AI is a 'hands-on revolution,' not a technological shift like the cloud that can be delegated to an IT department. To lead effectively, executives (including non-technical ones) must personally use AI tools. This direct experience is essential for understanding AI's potential and guiding teams through transformation.
To prepare for a future of human-AI collaboration, technology adoption is not enough. Leaders must actively build AI fluency within their teams by personally engaging with the tools. This hands-on approach models curiosity and confidence, creating a culture where it's safe to experiment, learn, and even fail with new technology.
An effective AI strategy pairs a central task force for enablement—handling approvals, compliance, and awareness—with empowerment of frontline staff. The best, most elegant applications of AI will be identified by those doing the day-to-day work.
Generic use cases fail to persuade leadership. To get genuine AI investment, build a custom tool that solves a specific, tangible pain point for an executive. An example is an 'AI board member' trained on past feedback to critique board decks before a meeting, making the value undeniable.
Simply instructing engineers to "build AI" is ineffective. Leaders must develop hands-on proficiency with no-code tools to understand AI's capabilities and limitations. This direct experience provides the necessary context to guide technical teams, make bolder decisions, and avoid being misled.
The primary focus for leaders should be fostering a culture of safe, ethical, and collaborative AI use. This involves mandatory training and creating shared learning spaces, like Slack channels for prompt sharing, rather than just focusing on tool procurement.

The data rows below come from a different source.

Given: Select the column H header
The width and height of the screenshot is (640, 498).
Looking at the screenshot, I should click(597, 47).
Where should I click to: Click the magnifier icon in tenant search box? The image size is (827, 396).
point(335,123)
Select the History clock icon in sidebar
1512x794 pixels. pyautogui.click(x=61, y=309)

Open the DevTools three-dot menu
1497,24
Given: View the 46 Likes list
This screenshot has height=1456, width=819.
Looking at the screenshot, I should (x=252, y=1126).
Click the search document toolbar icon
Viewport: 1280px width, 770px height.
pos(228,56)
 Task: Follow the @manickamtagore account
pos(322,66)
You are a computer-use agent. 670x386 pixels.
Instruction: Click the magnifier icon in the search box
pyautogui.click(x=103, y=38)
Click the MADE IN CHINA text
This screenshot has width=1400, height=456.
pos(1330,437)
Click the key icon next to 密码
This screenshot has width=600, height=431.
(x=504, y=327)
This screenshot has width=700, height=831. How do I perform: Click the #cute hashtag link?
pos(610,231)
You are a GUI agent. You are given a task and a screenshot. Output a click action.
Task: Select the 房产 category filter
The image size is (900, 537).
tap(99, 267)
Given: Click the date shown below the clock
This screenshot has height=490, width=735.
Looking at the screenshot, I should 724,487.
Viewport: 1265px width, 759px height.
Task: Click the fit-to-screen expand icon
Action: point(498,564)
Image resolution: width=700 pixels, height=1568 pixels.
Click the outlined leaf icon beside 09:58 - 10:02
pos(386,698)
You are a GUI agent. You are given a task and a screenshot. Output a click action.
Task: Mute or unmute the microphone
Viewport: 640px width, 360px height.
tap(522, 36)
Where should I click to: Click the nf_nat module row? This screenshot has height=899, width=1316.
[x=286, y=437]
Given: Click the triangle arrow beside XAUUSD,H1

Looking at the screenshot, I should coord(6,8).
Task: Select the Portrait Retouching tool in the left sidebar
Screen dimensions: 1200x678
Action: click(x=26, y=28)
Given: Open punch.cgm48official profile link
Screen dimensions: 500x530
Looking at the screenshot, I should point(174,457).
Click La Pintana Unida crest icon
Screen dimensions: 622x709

To effectively learn AI, one must make a conscious mindset shift. This involves consistently attempting to solve problems with AI first, even small ones. This discipline integrates the tool into daily workflows and builds practical expertise faster than sporadic, large-scale projects.
Pega's CTO warns leaders not to confuse managing AI with managing people. AI is software that is configured, coded, and tested. People require inspiration, development, and leadership. Treating AI like a human team member is a fundamental error that leads to poor management of both technology and people.
GSB professors warn that professionals who merely use AI as a black box—passing queries and returning outputs—risk minimizing their own role. To remain valuable, leaders must understand the underlying models and assumptions to properly evaluate AI-generated solutions and maintain control of the decision-making process.
To transform a product organization, first provide universal access to AI tools. Second, support teams with training and 'builder days' led by internal champions. Finally, embed AI proficiency into career ladders to create lasting incentives and institutionalize the change.
To lead in the age of AI, it's not enough to use new tools; you must intentionally disrupt your own effective habits. Force yourself to build, write, and communicate in new ways to truly understand the paradigm shift, even when your old methods still work well.